Policy makers are unlikely to find a single "silver bullet" they can use to replace Medicare fee-for-service payment. They might have to tolerate multiple, overlapping, and partial solutions, and substantial regional variation in the mechanisms that are feasible.

Nonetheless, for better or worse, hospitals are going to play a much larger role in organizing or reorganizing care in their communities. The most promising innovations are those that build on hospitals' existing information technology and organizational infrastructure. The key to successful innovation will be extending risk assumption to follow suit.

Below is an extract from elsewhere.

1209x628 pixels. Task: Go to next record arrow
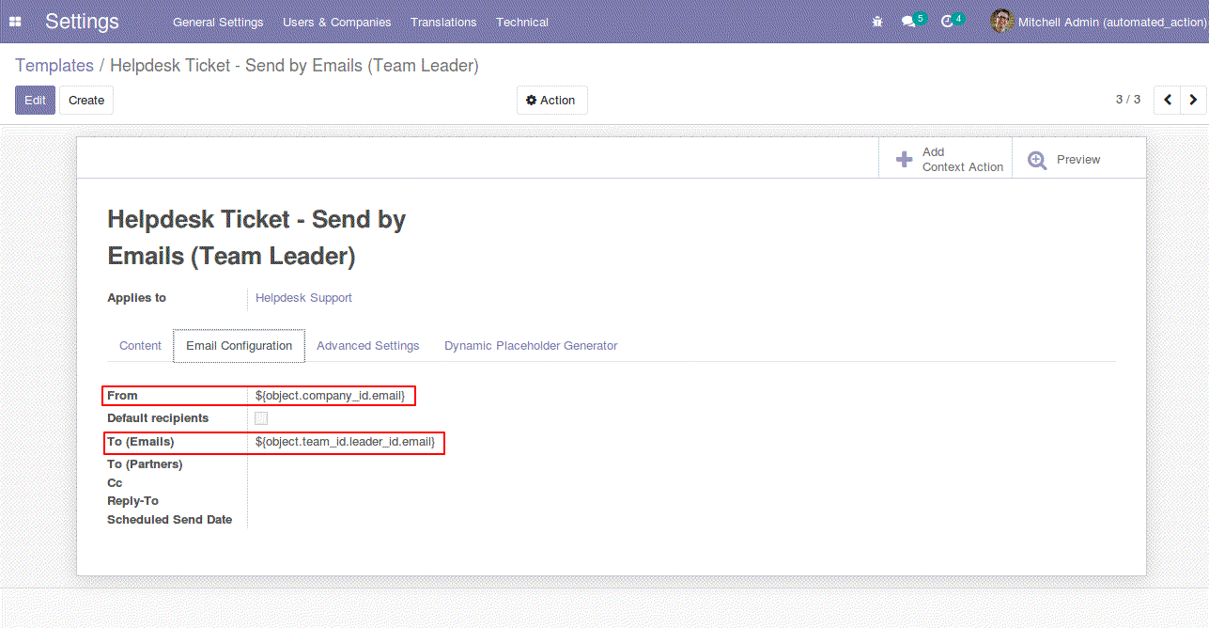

Comment:  "Accountable care organization" (ACO) is an abstract concept of organizing health care providers into single entities that are responsible for delivering a broad continuum of care for specific patients, while bearing financial risk for the care provided. Moving beyond that abstraction, there really isn't much new on the policy front.

Most of the types of entities that might actually be able to serve as ACOs already exist, ranging from independent practice associations to fully integrated delivery systems. Even the concept of bundling payments already has applications ranging from Medicare's DRG prospective payments (diagnosis related groups) to capitation payments for comprehensive health care services. 

So what is new? Would payment systems be designed to require that all reimbursement be provided through ACOs? If so, what would happen to the sector of the health care delivery system that would be excluded from the ACOs that controlled the health care delivery in a given region? Would those providers simply become bankrupt and shut down? Could we afford to lose them, especially with the existing deficiencies in our primary care infrastructure?

Shortell, Casalino and Fisher suggest that the establishment of "virtual physician organizations" would address that concern, but here "virtual" seems to refer to the computer term of "not physically existing as such but made by software to appear to do so." Of course, the providers would actually exist, but they would never function as a unified ACO providing the full range of services, including hospital services, for a given population requiring at least 5000 patients with accountable care protocols for each clinical entity.

Basically, the concept of the accountable care organization is merely a relabeling of various existing policy efforts to try to control inappropriate spending in our dysfunctional health care system. Since our goal is to provide health care for everyone while slowing the growth in spending to sustainable levels, clearly these policies have failed us.

Let's go with a system that actually works to achieve the goal of affordable health care for everyone - a single payer national health program.